C’est de ce weekend que va naître le jean Borali et tout ce qui arrive sur la prochaine année. On oublie la noragi, on regagne euro par euro et on pousse à fond nos idées.
Après tout, « ce qui ne te tue pas te rend plus fort »… on va bien en valider un d’adage à la fin!
On ne peut pas jeter une prod quand on a existé grâce à l’upcycling
En parallèle du développement du jean, la question de la noragi reviendra souvent entre Julien et moi.
« On a 150 pièces qui dorment, on ne peut pas les jeter ».
Alors on va réfléchir et tester des trucs… parfois saugrenus! Un parmi d’autres: découper la pièce au milieu pour ajouter du tissu et faire une sorte de patchwork.
On reviendra finalement à l’idée de départ: couper dans le gras.
En fait, notre noragi avait surtout rétréci en longueur et un peu en largeur. Toutes les tailles étaient faussées dès lors mais le vrai problème: elle n’allait plus qu’a des gens pas très grands. En gros sous les 180cm.
Julien et moi ne passons pas la barre des 177cm et c’est pas si mal quand on size-up. Seuls les bras jurent alors on ne va pas tergiverser, on coupe.
En réalité, la noragi manches 2/3 tiers devait être notre seconde pièce du genre à l’origine, c’est ce que je préférais porter dans mes noragi vintage.
Le vilain petit canard, toussa toussa…
Voilà comment est née cette veste noragi entièrement faite en France. Maudite dès la naissance et qui pourtant se révèle être une chouette pièce pour qui a la bonne taille.
En plus pour une fois, ce sont les gabarits loin de la taille mannequin qui seront favorisés.
Et, c’est peut être le point le plus cool, cette veste noragi va à merveille à une majorité de filles. L’épaule casse encore plus, la longueur n’est plus un problème et les manches 2/3 rendent vraiment bien.
Le seul hic est que nous n’avons pas une communauté de fille. J’aurais du être plus assidu au sport et montrer mes abdos sur les réseaux sociaux pour ça.

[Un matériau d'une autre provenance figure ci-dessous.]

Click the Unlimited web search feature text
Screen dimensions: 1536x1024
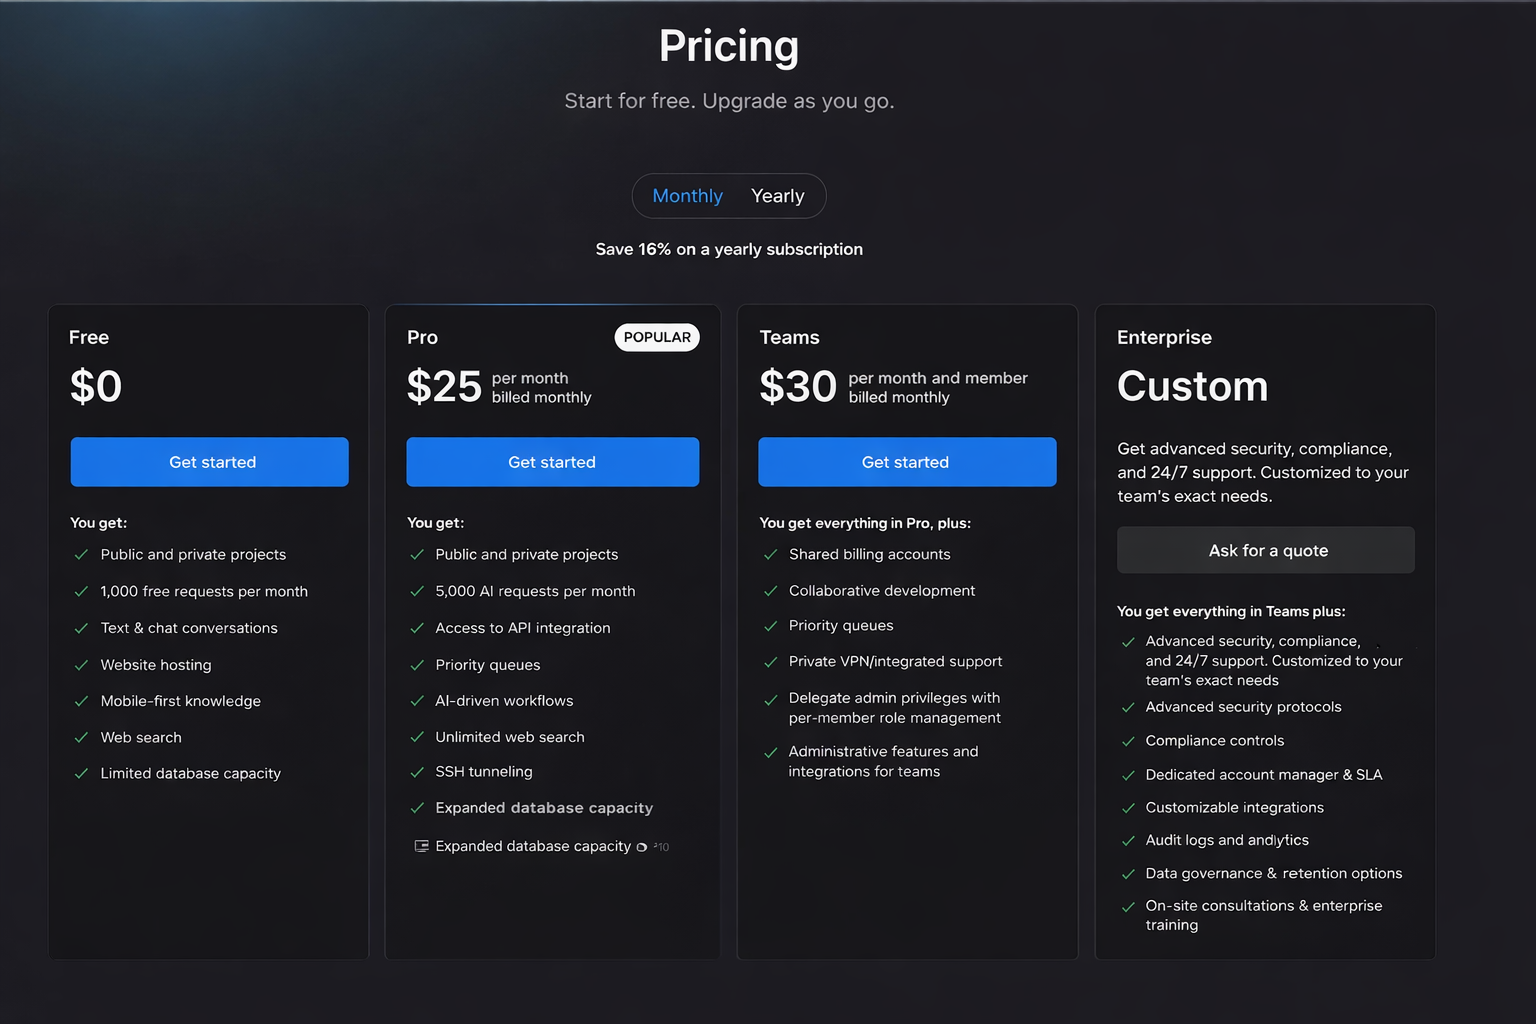coord(509,737)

Alors en attendant que je me sculpte un corps de dieu grec et que j’appâte le chaland féminin sur Instagram, on va avoir besoin de toi. Tu es le seul prescripteur que nous ayons auprès de la gente féminine. Si tu peux en parler autour de toi, voire même l’offrir à ta nana / frangine / maman / grand-mère / collègue / meilleure amie / maitresse… GO!

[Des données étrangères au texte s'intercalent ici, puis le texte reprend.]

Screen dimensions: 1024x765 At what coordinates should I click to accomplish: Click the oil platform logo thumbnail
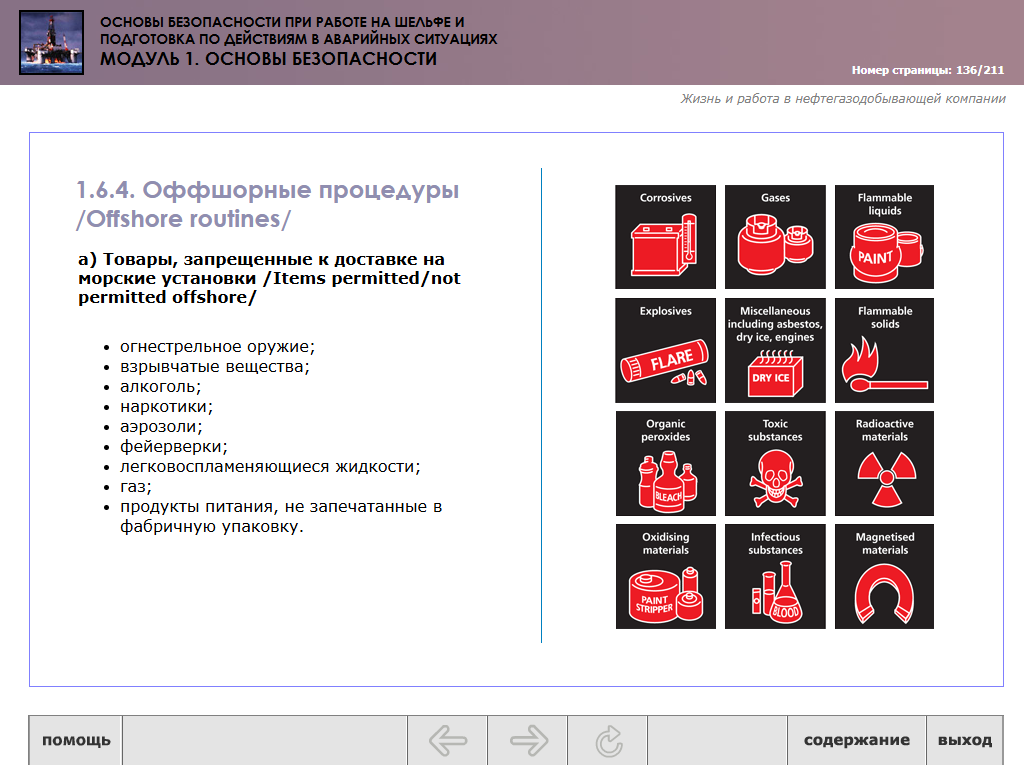(x=51, y=42)
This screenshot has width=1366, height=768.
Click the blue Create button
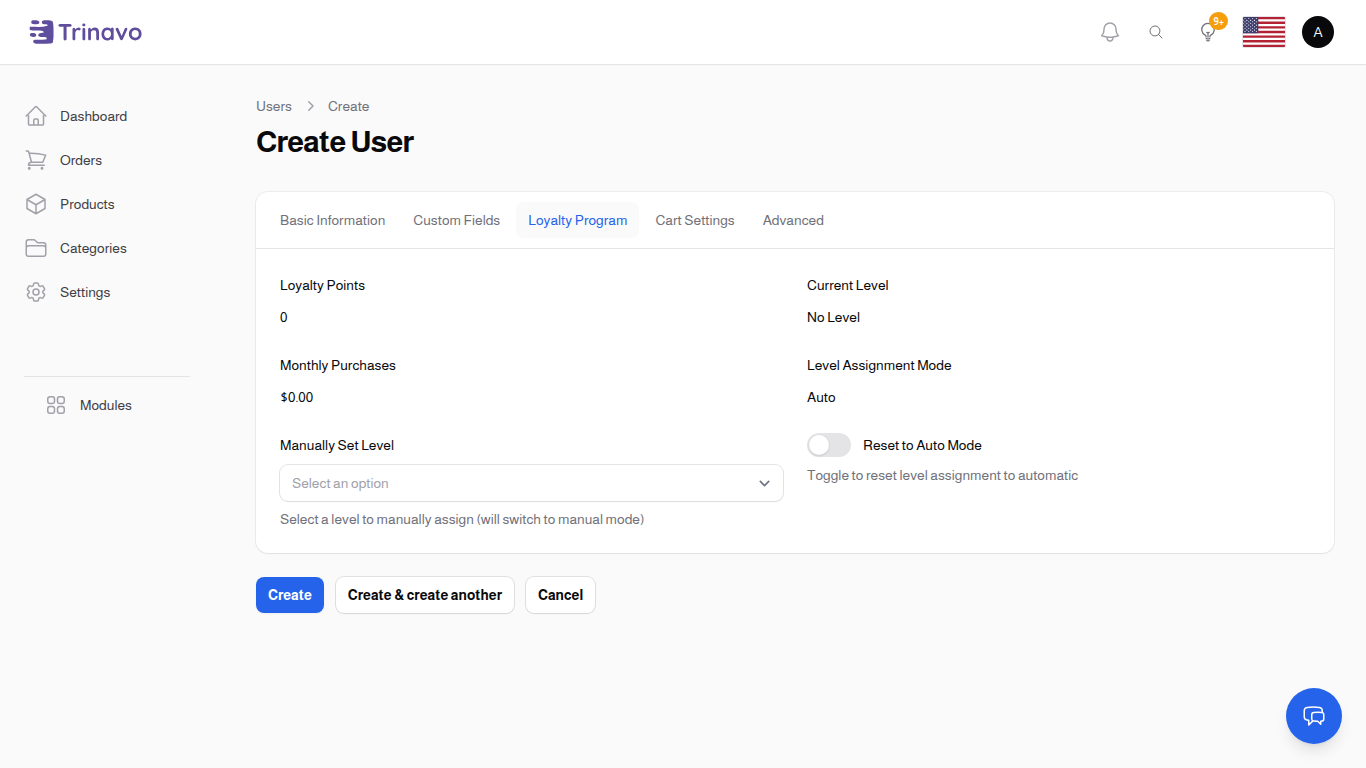[x=290, y=595]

Le style street heritage n’a pas de genre!
Les grandes lignes de cette noragi full France
L’histoire a été longue, je voulais te la partager sans filtre. Si elle nous a fait faire des cauchemars, nous en sommes plutôt fiers aujourd’hui.
Maintenant, la petite fiche technique de ce qu’il y a à retenir:
- veste noragi Borali full France car
- toile de denim indigo exclusive 50% lin / 50% coton tissée en France par Manufacture Métis
- cousue dans le nord de la France et délavée à Aubervilliers (littéralement une rue derrière mon appartement)
- coupe boxy et manches 2/3
- n’ira pas aux hommes de plus de 180cm, flattera une grande majorité de femmes
- d’ores et déjà disponible sur le site de Borali
Et parce que je ne voulais pas ce que ce soit l’argument premier, je me suis inspiré de Noah, la marque new-yorkaise. Elle avait vendu une pièce mal produite (coloris avec la mauvaise nuance de vert) 20% de moins en expliquant qu’elle ne voulait pas jeter un vêtement portable, même différent que celui imaginé.
Nous avons donc proposé notre noragi 120€ de moins que le prix prévu. L’idée est de retrouver un peu de la somme perdue et d’assumer le reste.
Ce drop est un premier test, nous avons retravaillé qu’une petite partie du stock. Si l’accueil est chaleureux, on fera le reste. On aura surement besoin d’un partenaire sur les petites tailles.
Borali continue plus que jamais, merci!